Фрагмент документа:
▬▬▬▬▬▬
ИЗ ПИСЬМА Л. Н. ТОЛСТОГО Н. Н. СТРАХОВУ
26 апреля 1876 года
Если же бы я хотел сказать словами все то, что имел в виду выразить романом, то я должен бы был написать роман тот самый, который я написал, сначала. Во всем, почти во всем, что я писал, мною руководила потребность собрания мыслей, сцепленных между собою, для выражения себя, но каждая мысль, выраженная словами особо, теряет свой смысл, страшно понижается, когда берется одна из того сцепления, в котором она находится. Само же сцепление составлено не мыслью (я думаю), а чем-то другим, и выразить основу этого сцепления непосредственно словами никак нельзя; а можно только посредственно – словами описывая образы, действия, положения.
▬▬▬▬▬▬
Исходные данные:
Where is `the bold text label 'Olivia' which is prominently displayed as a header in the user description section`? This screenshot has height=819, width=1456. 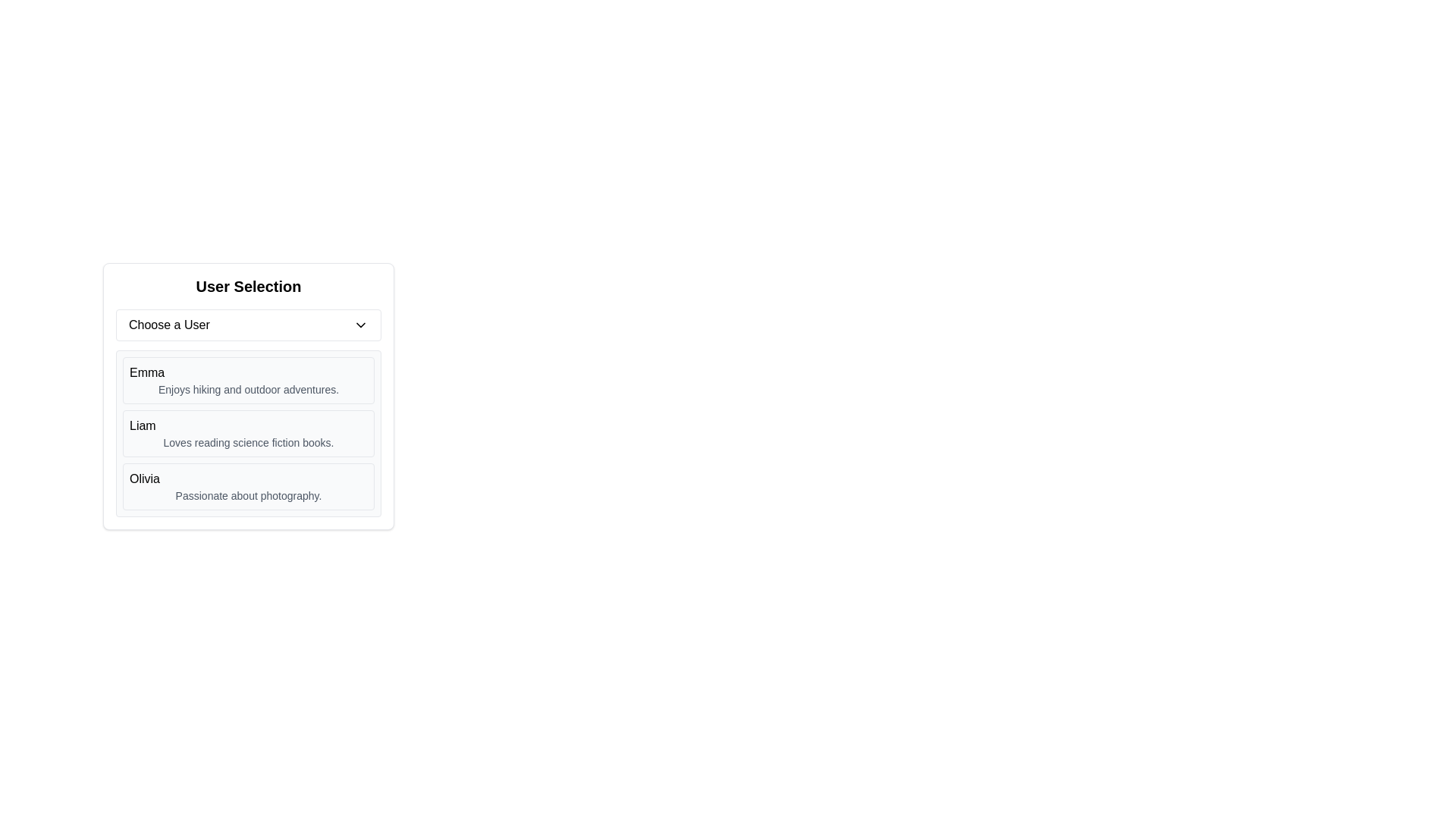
▬▬▬▬▬▬
Условие задания: Пожалуйста, перечислите все, что, согласно фрагменту документа, можно описывать словами, чтобы посредственно выразить основу сцепления мыслей.

Правильный ответ: Образы, действия, положения.